It’s been almost a year since Bertha the tunnel-boring machine completed its job drilling the tunnel that will eventually replace the State Route 99 Viaduct, and in the drill’s wake, crews have been busy building a road. Now, that work is largely done—although there’s still plenty of work to do getting the tunnel ready for cars.
Crews have been assembling 1,152 panels (made offsite by Tacoma Concrete Tech) that make up the lower, northbound deck since November. Yesterday, the last piece of that road was placed, marking the completion of both the north and southbound roads.
On a media tour on Tuesday, the tunnel looked very much still under construction—and those northbound roadway panels were still covered in a wrap designed to keep a layer of concrete wet while curing. Crews still have to finish up that concrete layer, which will smooth out the roadway over the panels.

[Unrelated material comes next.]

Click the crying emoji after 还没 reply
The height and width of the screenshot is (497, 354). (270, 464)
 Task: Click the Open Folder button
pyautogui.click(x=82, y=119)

But, with road signs starting to appear in the ceiling above, the tunnel is starting to resemble its final form.
On the side of the roadway, egress corridors run between the decks of the roadway or out of the tunnel in the event of an emergency—here, and in the tunnel’s utility rooms, the concrete slabs laid by the drill are still visible.
Ceilings on the lower deck stretch up 16 to 17 feet—on the upper, arched roadway, they range anywhere from 16 to 22 at its peak. When complete, the tunnel will have a 15-foot clearance.
As Seattle Tunnel Partners crews finish the scope of the contractor’s work, the Washington State Department of Transportation (WSDOT) has started testing the tunnel’s internal systems. The majority of the devices that keep the tunnel safe and operational have already been installed in the operations buildings, but just are just under halfway done inside the tunnel itself.
Each of the around 3,000 devices that keep the tunnel operational and safe—like elements of the fire control system—is tested at least three times, said WSDOT program design manager Susan Everett in a media availability after a tour.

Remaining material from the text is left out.